Exercise aim
Express the rows below, from the line containing "Click the Selector" up to and including the line containing "The image size is (1476, 785). [x=1272, y=38]", as a JSON list of strings with one string per line, omitting blank lines. Leave the pictures out of the answer.

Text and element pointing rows
>> start
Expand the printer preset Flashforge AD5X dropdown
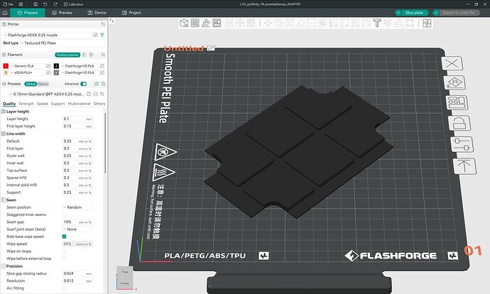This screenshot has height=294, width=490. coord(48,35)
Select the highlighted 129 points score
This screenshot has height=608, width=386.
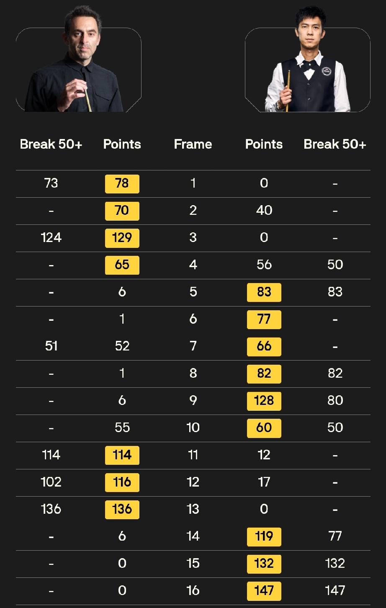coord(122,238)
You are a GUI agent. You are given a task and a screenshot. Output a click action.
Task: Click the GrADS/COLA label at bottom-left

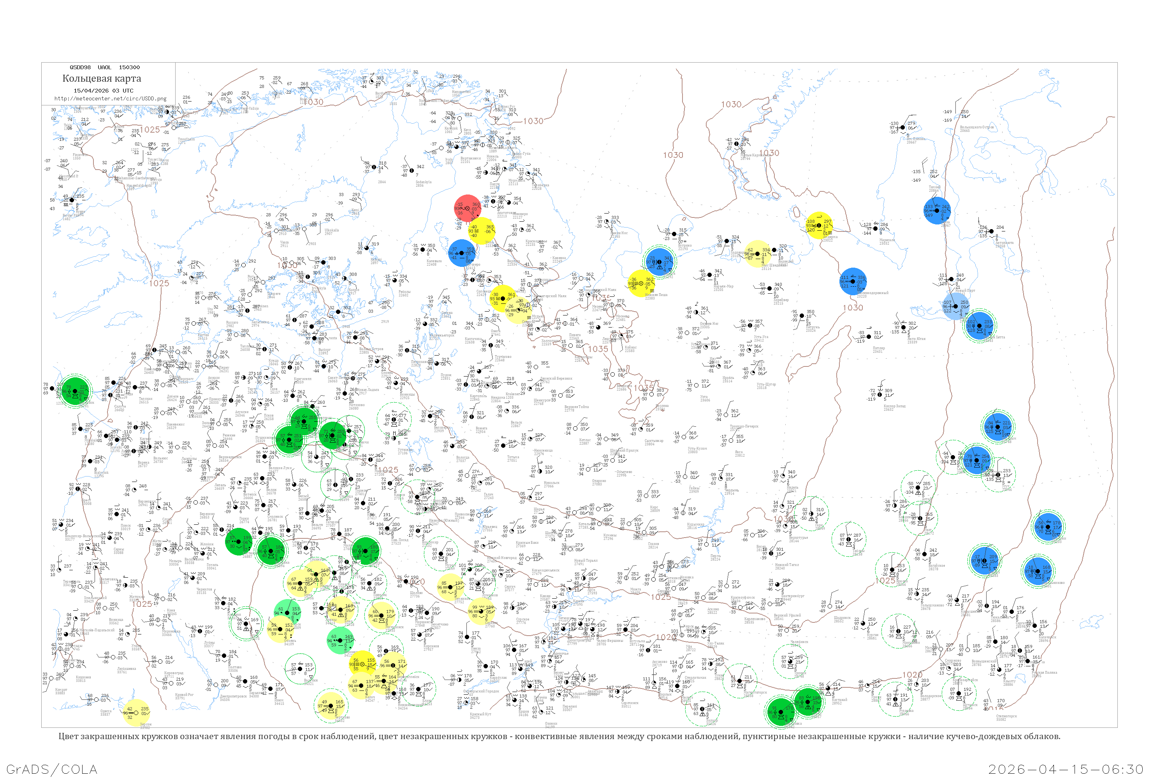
>> end
>> start
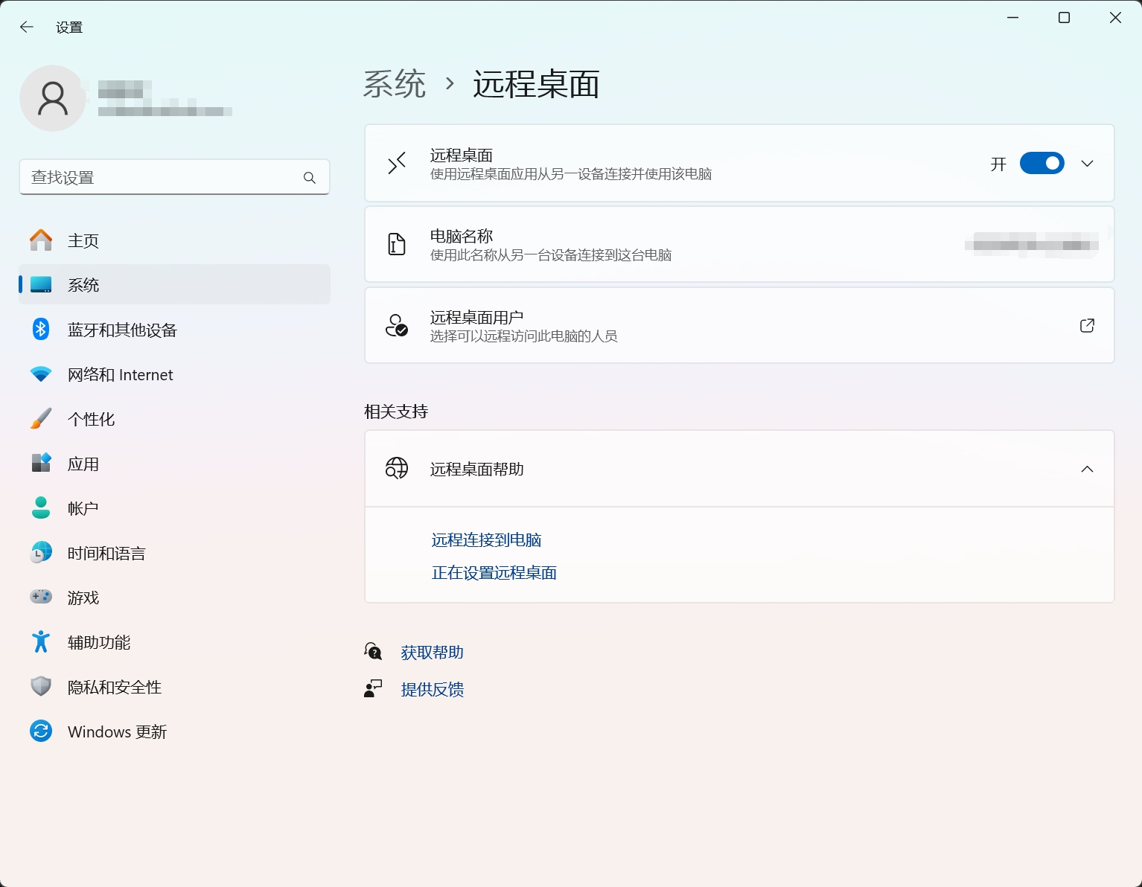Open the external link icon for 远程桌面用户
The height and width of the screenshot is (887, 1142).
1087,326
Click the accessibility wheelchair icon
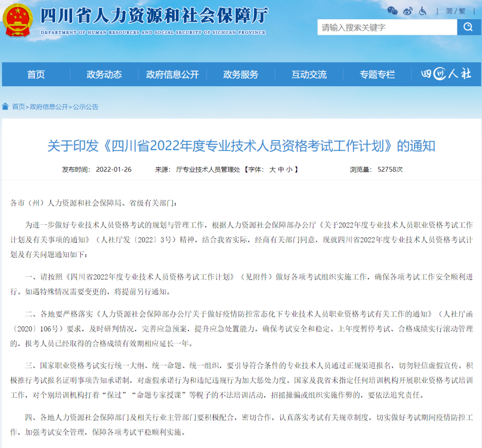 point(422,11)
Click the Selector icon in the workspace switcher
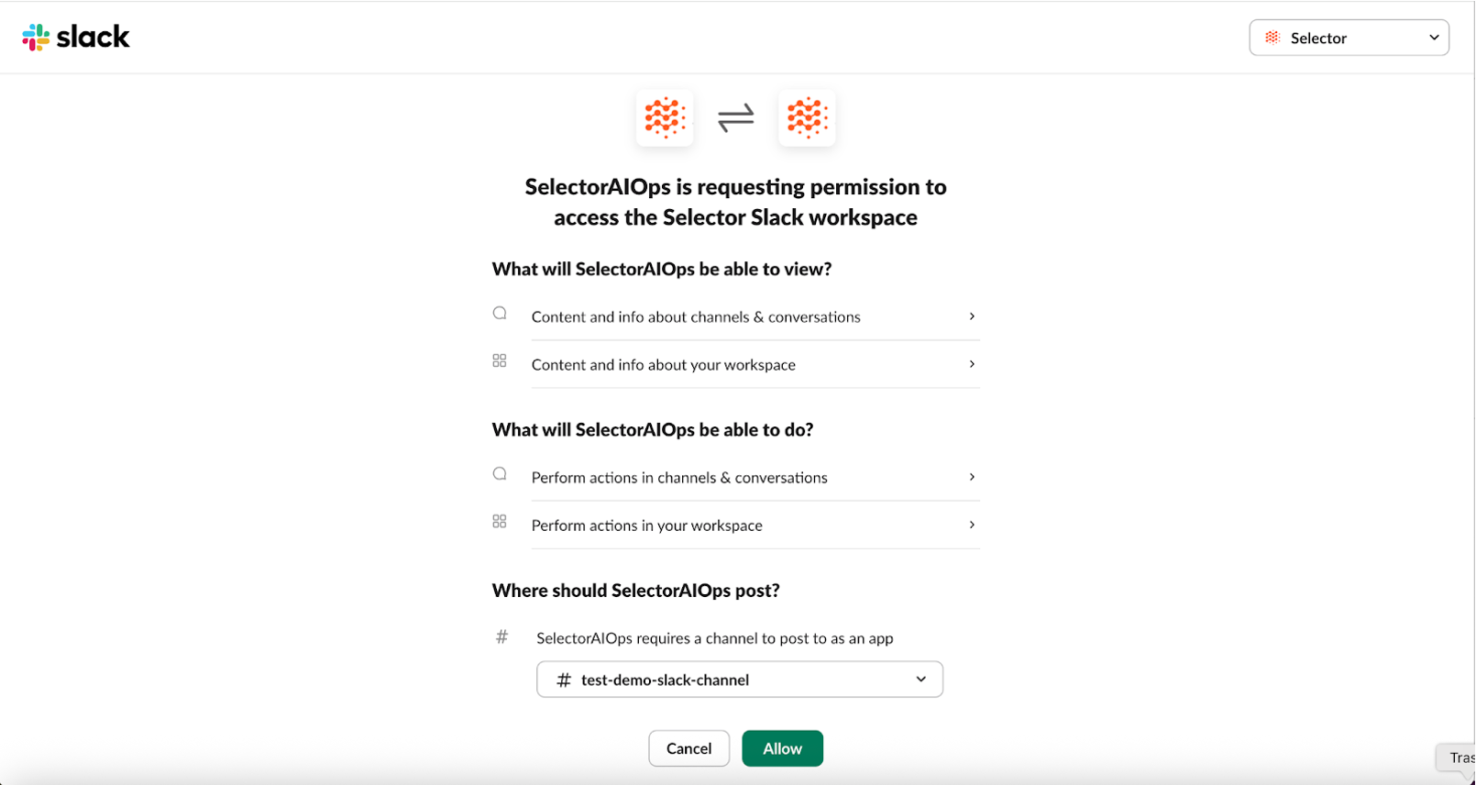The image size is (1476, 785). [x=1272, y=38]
>> end
Complete output
[
  "Click the Selector icon in the workspace switcher",
  "The image size is (1476, 785). [x=1272, y=38]"
]